Ingrid Munro (born 25 March 1941) is a Swedish architect who founded and manages Jamii Bora, a microfinance organization based in Nairobi, Kenya.

==Life==
Ingrid Mårtensson was born 25 March 1941 in Norrköping, Sweden. She trained as an architect and graduated at the Royal Institute of Technology in Stockholm in 1964. From 1979 to 1984 she headed the Swedish council of building research, a government agency. The United Nations proclaimed 1987 to be the "International year of shelter for the homeless" and Munro was appointed to convince governments to enact housing reforms.

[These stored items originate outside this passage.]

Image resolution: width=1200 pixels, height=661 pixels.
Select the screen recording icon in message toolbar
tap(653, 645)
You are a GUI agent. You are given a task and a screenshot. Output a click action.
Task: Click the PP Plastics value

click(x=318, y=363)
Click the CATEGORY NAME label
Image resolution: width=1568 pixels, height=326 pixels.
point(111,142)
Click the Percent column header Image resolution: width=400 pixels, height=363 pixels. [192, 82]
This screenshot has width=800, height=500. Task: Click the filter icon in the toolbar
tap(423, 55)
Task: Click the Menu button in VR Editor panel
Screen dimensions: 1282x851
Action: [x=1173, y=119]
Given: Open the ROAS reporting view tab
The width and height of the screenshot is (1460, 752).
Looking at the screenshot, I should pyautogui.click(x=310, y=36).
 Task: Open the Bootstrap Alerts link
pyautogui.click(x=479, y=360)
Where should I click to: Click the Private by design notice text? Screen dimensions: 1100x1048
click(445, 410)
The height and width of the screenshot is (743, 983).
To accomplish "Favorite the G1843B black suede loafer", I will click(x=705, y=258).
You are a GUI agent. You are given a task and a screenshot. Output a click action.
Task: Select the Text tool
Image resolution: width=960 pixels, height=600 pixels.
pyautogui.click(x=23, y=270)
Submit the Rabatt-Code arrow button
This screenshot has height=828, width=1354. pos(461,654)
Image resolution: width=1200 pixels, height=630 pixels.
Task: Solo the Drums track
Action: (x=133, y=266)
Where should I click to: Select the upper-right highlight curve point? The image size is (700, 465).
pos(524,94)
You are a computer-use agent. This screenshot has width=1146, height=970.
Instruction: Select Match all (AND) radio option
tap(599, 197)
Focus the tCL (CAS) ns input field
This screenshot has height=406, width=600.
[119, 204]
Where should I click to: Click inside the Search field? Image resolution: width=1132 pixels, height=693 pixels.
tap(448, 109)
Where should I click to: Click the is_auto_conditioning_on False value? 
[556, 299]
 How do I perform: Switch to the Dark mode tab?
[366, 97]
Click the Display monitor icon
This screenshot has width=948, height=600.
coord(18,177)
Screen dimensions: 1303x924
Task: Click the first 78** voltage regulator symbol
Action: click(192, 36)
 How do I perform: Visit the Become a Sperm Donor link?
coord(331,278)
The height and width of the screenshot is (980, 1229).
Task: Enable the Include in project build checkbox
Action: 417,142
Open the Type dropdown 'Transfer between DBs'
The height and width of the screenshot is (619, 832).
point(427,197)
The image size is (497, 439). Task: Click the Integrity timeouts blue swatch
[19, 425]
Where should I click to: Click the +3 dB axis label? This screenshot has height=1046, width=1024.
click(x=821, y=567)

After her UN job a number of African governments offered her to lead the intergovernmental organisation African Housing Foundation, which she led from 1988 till 1999. She then began her career as an advocate for the poor in Kenya, pressing for their right to housing.

Her father was a missionary and medical doctor. She herself is a Christian, and has mustered the support of churches in Sweden, although Jamii Bora equally serves the Christians and Muslims living in Kenya.

In 1999, upon Munro's retirement, she founded Jamii Bora along with 50 women beggars, loaning them twice as much as they agreed to save. Munro said she came to know the women after she and her husband, the Canadian Bob Munro, adopted first one boy who had lived on the street, then his two brothers, beginning in 1988. The New Yorker quotes her as saying, "It was a small seven-year-old boy who more or less adopted us....And then we later found his two brothers and adopted them. With a situation like that, like in all great love stories, in literature and in real life, you are a helpless victim, you know?"

In 2012 Ingrid Munro was featured in the documentary Half the Sky: Turning Oppression into Opportunity for Women Worldwide premiering on PBS October 2012. The series introduces women and girls living under very difficult circumstances and bravely fighting to challenge them. The Half the Sky PBS TV series was produced by Show of Force along with Fugitive Films.